EUROSPEECH 2003 - INTERSPEECH 2003
Unlike automatic speech recognition systems, humans can understand speech when other competing sounds are present Although the theory of auditory scene analysis (ASA) may help to explain this ability, some perceptual experiments show fusion of the speech signal under circumstances in which ASA principles might be expected to cause segregation. We propose a model of multi-resolution ASA that uses both high- and low- resolution representations of the auditory signal in parallel in order to resolve this conflict. The use of parallel representations reduces variability for pattern-matching while retaining the ability to identify and segregate low-level features of the signal. An important feature of the model is the assumption that features of the auditory signal are fused together unless there is good reason to segregate them.
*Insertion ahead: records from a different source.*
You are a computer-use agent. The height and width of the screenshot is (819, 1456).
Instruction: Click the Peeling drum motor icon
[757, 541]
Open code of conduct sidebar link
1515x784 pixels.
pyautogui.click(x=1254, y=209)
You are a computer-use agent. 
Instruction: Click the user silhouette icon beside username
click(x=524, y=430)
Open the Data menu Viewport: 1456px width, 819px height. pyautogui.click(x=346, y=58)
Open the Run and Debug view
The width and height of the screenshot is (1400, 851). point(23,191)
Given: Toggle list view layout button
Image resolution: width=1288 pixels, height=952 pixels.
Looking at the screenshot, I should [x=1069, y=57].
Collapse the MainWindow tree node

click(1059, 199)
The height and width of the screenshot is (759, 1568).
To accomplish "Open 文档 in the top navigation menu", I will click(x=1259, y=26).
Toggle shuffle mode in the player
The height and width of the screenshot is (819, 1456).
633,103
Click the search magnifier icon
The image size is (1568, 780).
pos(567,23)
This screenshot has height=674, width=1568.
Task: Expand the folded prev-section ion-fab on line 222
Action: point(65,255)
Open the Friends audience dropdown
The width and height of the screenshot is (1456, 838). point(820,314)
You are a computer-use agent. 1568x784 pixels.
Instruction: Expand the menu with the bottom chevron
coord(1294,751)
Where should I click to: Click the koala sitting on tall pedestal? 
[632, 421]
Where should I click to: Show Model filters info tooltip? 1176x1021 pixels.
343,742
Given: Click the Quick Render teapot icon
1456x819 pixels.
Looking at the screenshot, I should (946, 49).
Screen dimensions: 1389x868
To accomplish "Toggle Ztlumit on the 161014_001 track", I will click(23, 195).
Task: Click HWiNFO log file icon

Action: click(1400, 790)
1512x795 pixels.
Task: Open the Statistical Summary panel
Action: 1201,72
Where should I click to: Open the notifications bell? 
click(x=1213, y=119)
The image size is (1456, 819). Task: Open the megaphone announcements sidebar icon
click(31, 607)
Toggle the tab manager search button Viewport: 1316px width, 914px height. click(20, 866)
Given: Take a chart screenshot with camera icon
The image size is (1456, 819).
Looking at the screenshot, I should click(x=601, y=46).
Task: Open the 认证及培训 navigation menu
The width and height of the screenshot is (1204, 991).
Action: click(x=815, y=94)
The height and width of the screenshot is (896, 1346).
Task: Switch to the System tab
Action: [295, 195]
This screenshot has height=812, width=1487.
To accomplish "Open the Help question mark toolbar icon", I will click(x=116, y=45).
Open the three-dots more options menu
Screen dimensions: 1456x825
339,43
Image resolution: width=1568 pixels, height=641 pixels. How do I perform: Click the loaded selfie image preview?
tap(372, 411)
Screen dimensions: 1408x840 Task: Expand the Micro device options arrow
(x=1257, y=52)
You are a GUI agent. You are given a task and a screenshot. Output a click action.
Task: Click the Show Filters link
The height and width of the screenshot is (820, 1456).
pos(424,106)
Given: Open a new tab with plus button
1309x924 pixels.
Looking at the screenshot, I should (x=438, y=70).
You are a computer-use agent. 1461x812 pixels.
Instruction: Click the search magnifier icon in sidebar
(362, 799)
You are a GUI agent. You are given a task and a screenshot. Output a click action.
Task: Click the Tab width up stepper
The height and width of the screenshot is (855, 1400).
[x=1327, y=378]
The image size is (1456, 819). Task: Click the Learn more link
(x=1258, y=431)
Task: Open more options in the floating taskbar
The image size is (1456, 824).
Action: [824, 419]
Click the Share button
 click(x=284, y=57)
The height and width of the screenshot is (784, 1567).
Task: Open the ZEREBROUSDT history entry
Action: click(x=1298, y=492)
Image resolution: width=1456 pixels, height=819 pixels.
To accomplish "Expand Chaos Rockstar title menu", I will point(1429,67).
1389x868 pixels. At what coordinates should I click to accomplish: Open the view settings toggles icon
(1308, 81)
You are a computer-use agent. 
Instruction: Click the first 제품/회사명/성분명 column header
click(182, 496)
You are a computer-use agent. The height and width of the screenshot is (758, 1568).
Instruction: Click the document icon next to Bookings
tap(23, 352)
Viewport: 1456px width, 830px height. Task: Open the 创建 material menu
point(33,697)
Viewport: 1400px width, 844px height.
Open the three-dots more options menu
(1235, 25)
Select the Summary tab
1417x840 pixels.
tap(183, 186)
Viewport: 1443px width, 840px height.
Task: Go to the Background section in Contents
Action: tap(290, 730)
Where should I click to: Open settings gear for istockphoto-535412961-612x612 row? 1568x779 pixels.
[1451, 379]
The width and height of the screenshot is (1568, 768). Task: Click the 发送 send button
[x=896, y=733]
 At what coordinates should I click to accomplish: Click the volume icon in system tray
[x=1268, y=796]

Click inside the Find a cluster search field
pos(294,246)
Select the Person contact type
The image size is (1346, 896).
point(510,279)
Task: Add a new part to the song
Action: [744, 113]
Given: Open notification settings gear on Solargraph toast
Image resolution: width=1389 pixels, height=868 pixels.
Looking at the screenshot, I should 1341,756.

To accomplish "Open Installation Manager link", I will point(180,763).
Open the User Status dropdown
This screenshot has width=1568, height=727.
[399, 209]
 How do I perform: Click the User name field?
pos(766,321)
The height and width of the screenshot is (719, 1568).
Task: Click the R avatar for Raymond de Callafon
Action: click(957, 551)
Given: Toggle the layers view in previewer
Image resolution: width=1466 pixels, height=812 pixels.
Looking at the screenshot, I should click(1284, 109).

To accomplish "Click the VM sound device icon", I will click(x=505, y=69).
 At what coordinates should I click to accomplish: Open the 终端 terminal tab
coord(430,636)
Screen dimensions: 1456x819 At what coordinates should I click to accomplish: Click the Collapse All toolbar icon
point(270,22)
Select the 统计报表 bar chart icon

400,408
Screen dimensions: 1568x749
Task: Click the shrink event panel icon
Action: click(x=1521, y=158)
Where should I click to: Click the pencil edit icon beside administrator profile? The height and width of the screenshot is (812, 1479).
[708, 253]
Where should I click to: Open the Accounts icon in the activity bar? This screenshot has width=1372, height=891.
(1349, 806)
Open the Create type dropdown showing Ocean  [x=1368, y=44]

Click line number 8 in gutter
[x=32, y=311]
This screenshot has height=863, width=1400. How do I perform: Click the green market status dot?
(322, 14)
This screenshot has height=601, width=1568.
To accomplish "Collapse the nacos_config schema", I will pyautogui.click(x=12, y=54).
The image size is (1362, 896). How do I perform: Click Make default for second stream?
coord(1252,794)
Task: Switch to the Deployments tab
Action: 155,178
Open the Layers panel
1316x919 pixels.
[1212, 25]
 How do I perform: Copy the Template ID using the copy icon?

Speech is recognised by matching the low-resolution representation to previously learned speech templates without prior segregation of the signal into separate perceptual streams; this contrasts with the approach generally used by computational models of ASA. We describe an implementation of the multi-resolution model, using hidden Markov models, that illustrates the feasibility of this approach and achieves much higher identification performance than standard techniques used for computer recognition of speech mixed with other sounds.
Bibliographic reference. Harding, Sue / Meyer, Georg (2003): "Multi-resolution auditory scene analysis: robust speech recognition using pattern-matching from a noisy signal", In EUROSPEECH-2003, 2109-2112.